Fundraising Doesn't Equal Marketing – What Rory Sutherland’s Test Actually Reveals
Fundraising lives in the messy middle of emotion, trust, and timing where marketing doesn't necessarily operate.
There’s a video that surfaces every now again of marketing guru, Rory Sutherland discussing a test he ran for Christian Aid where his agency tried a number of different ways to try and boost income from door-to-door collection envelopes.
You can read about the test in the introduction of his fantastic book Alchemy, or you can watch one of the videos, like this one here…
But to give you a little more context, every year Christian Aid volunteers deliver envelopes door-to-door and return a week or so later to collect the envelope filled with cash.
In the test, they ran three variations against the control envelope. One was printed on higher-quality paper, one opened at the short end (a different orientation), and one included a Gift Aid form that allowed donors to increase the value of their donation by 25%.
When they analysed the results, the "illogical" tweaks, such as better quality paper or a different orientation increased donations by about 14%. But the one "logical" change, the one that offered the chance to increase the value of the gift through Gift Aid at no cost to the donor, was described as “a disaster”.
It reduced the amount raised by over 30 per cent.
Sutherland, with characteristic intellectual humility, offers a few theories but ultimately concludes, "I’ll be honest with you – I have no idea why this should be."
Now, I love Rory Sutherland. I love his videos. I love his presentations, and, above all, I love the fact he challenges conventional thinking. But with respect to one of my favourite marketing heroes, I can help him out with this one.
The answer can’t be found in a marketing textbook. It’s in the lived, frantic reality of anyone who has ever been on either side of a front door during a charity door-to-door envelope collection.
The Real Job-to-be-Done: Getting back to what you were doing before the doorbell rang.
Sutherland's test assumes the donor is a rational actor who has spent time calmly weighing the financial pros and cons of their gift.
But that’s not what’s happening.
Here’s the real scenario – the doorbell rings. It’s the charity volunteer, back to collect the envelope they dropped off weeks ago. The homeowner has completely forgotten about it. Social pressure mounts. And there is either a quick scramble as a search begins for the envelope amongst take-away flyers or a new envelope is handed over by the volunteer.
At this point, the potential donor likely wants two things:
To be seen as a good, charitable person
To end this social exchange and get back to their evening
The real "job-to-be-done" for the donor in that moment is not "maximize the tax-efficiency of my gift." It is: "Get a respectable amount of cash into this envelope and hand it over as quickly and painlessly as possible."

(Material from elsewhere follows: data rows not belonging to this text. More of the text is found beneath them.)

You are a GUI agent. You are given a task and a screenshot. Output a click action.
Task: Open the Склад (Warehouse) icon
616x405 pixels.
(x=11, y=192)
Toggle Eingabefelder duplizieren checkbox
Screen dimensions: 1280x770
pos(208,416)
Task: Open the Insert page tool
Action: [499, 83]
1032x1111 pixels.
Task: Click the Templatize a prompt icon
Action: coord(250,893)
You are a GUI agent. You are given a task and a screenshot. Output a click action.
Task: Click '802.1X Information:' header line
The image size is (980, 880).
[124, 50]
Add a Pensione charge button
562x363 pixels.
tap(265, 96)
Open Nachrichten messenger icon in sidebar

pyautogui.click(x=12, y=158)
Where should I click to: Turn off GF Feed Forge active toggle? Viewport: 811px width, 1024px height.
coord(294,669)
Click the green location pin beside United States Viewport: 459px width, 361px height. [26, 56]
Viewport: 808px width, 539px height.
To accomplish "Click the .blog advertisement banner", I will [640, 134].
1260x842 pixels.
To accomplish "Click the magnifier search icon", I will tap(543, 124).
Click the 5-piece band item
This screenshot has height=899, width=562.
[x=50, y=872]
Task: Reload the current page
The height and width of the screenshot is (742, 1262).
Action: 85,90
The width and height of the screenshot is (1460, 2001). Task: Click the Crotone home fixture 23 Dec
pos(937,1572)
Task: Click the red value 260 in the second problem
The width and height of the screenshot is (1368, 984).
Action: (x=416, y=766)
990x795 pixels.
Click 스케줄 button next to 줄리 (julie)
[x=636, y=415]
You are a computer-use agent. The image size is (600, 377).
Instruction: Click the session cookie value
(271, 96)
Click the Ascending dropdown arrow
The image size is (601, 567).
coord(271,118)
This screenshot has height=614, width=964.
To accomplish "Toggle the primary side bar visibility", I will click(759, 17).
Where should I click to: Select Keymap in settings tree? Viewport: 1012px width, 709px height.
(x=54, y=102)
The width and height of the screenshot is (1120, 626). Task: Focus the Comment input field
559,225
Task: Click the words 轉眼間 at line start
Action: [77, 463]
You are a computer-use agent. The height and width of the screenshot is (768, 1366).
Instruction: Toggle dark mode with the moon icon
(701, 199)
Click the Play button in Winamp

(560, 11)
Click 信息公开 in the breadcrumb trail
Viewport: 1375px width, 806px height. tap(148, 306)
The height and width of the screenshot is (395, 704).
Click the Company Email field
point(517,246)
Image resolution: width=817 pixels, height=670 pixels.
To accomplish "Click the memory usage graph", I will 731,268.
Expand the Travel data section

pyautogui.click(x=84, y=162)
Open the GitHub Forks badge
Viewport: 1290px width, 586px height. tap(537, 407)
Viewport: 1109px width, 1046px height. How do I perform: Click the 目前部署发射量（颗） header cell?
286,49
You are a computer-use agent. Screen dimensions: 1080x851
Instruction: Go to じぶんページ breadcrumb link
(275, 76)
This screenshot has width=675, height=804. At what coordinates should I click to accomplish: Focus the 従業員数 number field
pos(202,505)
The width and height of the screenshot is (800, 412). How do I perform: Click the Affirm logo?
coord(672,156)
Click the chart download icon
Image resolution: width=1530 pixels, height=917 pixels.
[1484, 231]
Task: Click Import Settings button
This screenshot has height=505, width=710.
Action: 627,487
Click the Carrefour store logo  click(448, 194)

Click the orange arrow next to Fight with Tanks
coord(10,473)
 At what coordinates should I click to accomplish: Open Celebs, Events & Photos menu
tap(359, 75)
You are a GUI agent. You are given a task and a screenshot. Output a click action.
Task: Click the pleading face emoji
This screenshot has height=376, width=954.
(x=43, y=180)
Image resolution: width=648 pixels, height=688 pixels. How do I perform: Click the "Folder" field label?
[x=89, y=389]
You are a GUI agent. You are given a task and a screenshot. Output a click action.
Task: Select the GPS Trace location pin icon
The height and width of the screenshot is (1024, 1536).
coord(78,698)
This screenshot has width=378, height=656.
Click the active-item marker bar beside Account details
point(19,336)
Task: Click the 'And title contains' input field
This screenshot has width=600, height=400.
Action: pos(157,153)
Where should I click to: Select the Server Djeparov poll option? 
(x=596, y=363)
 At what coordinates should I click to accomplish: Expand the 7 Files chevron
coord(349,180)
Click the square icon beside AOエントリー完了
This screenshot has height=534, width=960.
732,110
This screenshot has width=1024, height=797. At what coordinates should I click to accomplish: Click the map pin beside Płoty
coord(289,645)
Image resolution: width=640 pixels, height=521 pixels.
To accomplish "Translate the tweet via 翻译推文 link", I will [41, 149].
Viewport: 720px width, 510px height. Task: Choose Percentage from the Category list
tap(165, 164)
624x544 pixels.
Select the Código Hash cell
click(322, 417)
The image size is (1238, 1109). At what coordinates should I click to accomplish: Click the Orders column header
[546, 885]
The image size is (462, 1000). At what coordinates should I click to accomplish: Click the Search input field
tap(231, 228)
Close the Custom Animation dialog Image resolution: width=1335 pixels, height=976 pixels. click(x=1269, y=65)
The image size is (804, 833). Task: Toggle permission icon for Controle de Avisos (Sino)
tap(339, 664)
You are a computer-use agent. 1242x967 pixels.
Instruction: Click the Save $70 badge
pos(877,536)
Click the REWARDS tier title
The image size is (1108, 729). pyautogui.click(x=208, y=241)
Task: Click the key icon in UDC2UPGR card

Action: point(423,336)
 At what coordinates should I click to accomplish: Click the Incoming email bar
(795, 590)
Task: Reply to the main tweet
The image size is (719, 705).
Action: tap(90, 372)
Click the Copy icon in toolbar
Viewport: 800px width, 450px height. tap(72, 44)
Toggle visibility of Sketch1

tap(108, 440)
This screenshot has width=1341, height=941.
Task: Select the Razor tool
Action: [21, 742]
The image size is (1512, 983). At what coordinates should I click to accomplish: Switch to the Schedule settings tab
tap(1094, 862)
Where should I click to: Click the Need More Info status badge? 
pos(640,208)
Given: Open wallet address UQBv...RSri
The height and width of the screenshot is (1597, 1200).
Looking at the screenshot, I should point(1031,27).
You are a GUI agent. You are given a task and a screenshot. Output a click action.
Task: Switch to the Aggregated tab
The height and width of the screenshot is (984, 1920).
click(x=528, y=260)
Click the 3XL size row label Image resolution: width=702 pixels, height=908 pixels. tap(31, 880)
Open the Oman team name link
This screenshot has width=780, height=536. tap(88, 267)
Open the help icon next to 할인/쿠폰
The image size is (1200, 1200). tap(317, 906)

The control envelope allows for this perfectly. Stuff a fiver in, seal it, hand it over. Job done. The donor feels good, the volunteer feels good, everyone moves on.
Now, introduce the "rational" tax-rebate envelope.
You Didn't Make the Gift Bigger. You Made it Harder.
The instant the donor sees the words "complete a form" and "25 per cent" the job-to-be-done changes.
It is no longer a simple, emotional act of giving. It is now an administrative task.
It requires finding a pen. It requires finding your glasses. It requires filling in your name, your address, your postcode. It requires cognitive load, concentration, and, most importantly, time.
You have just introduced a massive amount of friction into what was a frictionless social transaction. And in the face of friction, the easiest path for a human being is almost always avoidance. It’s easier to say "Oh, so sorry, I don't have anything right now" than it is to start filling out paperwork whilst a stranger waits on your doorstep.
The appeal didn't fail because the logic was wrong. It failed because it ignored the human context.
The Second, Deeper Reason: The Trust Transaction
But there's an even more powerful force at play here – trust.
When you ask a donor to fill in a form, you are no longer just asking for money. You are asking for their data. And data is a far more personal, far more valuable gift than the £5 in their pocket.
Giving their details means:
Entering a system.
Anticipating future contact.
Trusting an organisation they have a fleeting, low-consideration relationship with not to misuse their information or add them to their mailing list.
The anonymous cash gift is a clean, simple, low-risk transaction. It is a one-time act of generosity with no strings attached.
The gift with a form is a commitment. It’s the start of a relationship they may not want. For a charity they don't know and may not fully trust, that is a higher price to pay. They would rather you get £5 of their money than you get their name and address.
What’s the lesson?
So, Rory, the answer to your puzzle is simple. Your "rational" appeal failed because it was only rational on paper. In the real, messy, human world, you made the donation harder, more time-consuming, and you asked for a second gift – the gift of data and trust – that the donor was not necessarily ready to give.
For fundraisers, the takeaway is clear: before you try to be clever, try to be human.
Understand the actual context in which your audience experiences your ask. Think about how you can make giving more rewarding, or more emotionally satisfying. Not just more efficient.
Friction isn’t always bad. But if you’re going to introduce it, make sure it’s worth it.
That’s how you become a better fundraiser – not just by applying logic, but by understanding people and the fact we simply are not logical beings.